→ **EXERCISE REQUIREMENTS**
Count the lines in the items below that contain the string "resolution", and give only that number.

■ ■ ■ ■ ■ ■ ■

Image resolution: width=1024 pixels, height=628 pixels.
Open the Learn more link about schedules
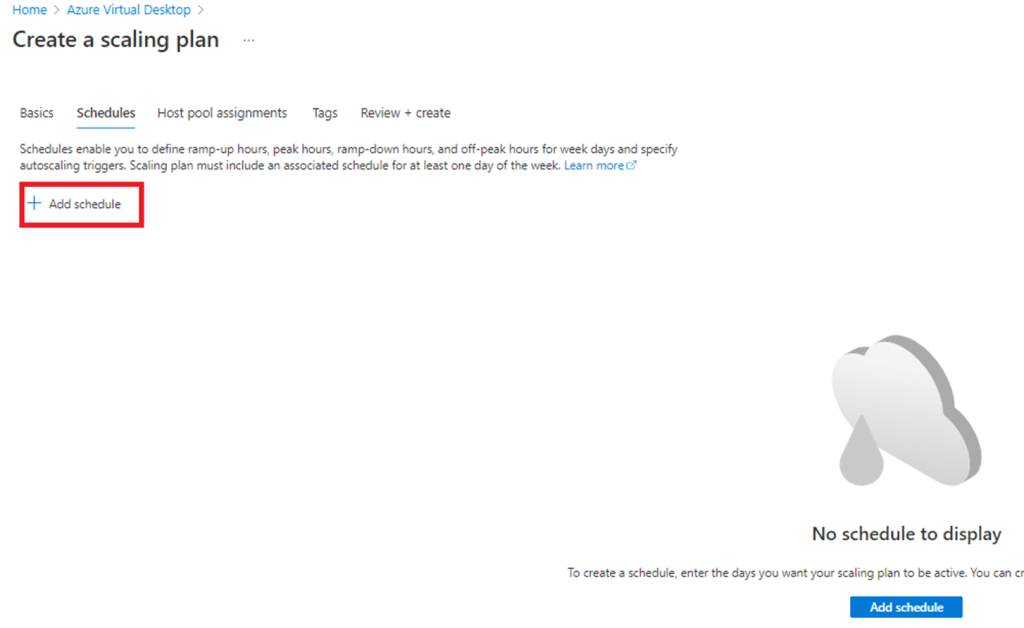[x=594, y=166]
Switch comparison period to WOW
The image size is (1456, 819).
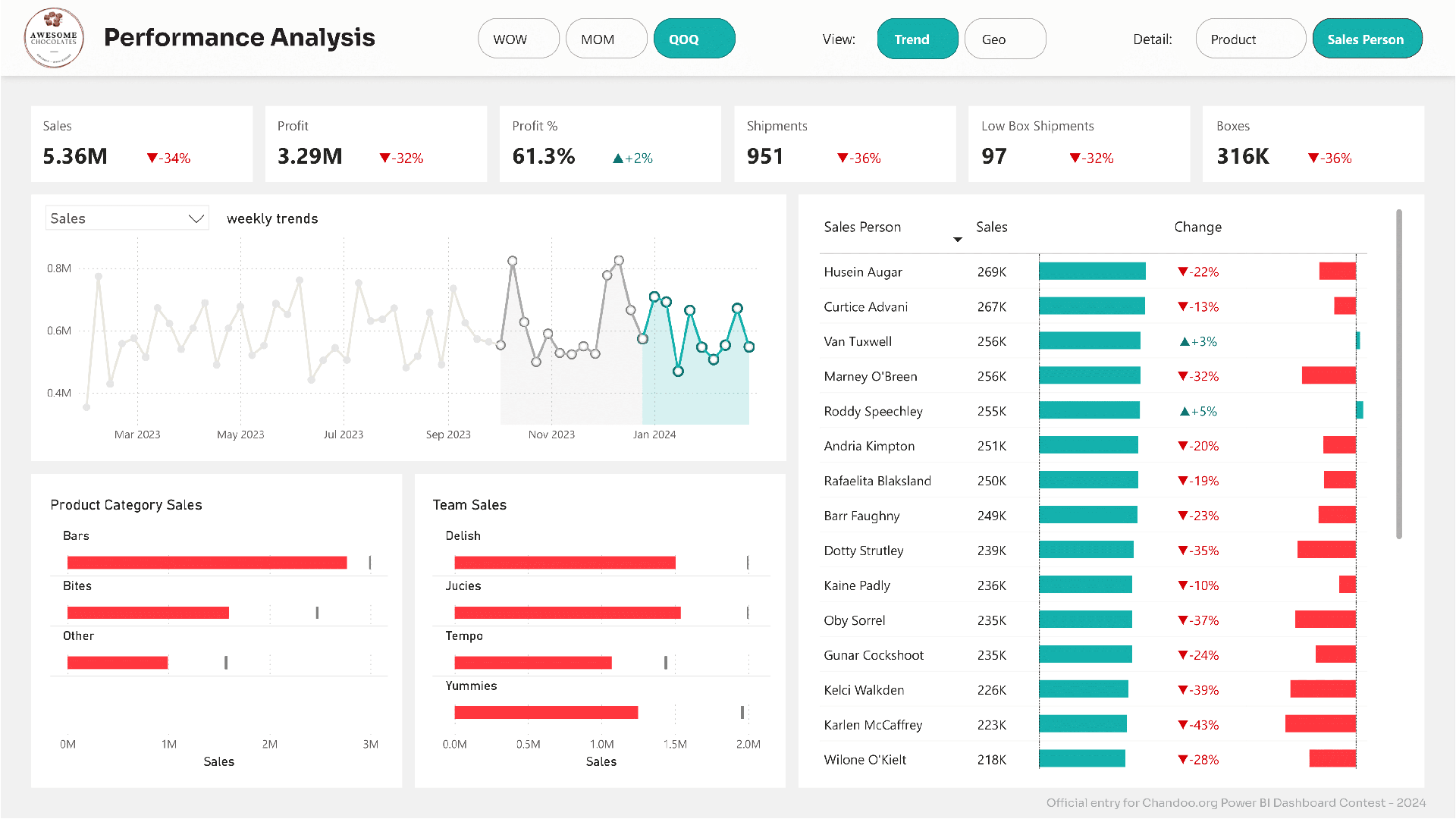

■ ■ ■ ■ ■ ■ ■

→ **SOLUTION TO THE PROBLEM**
1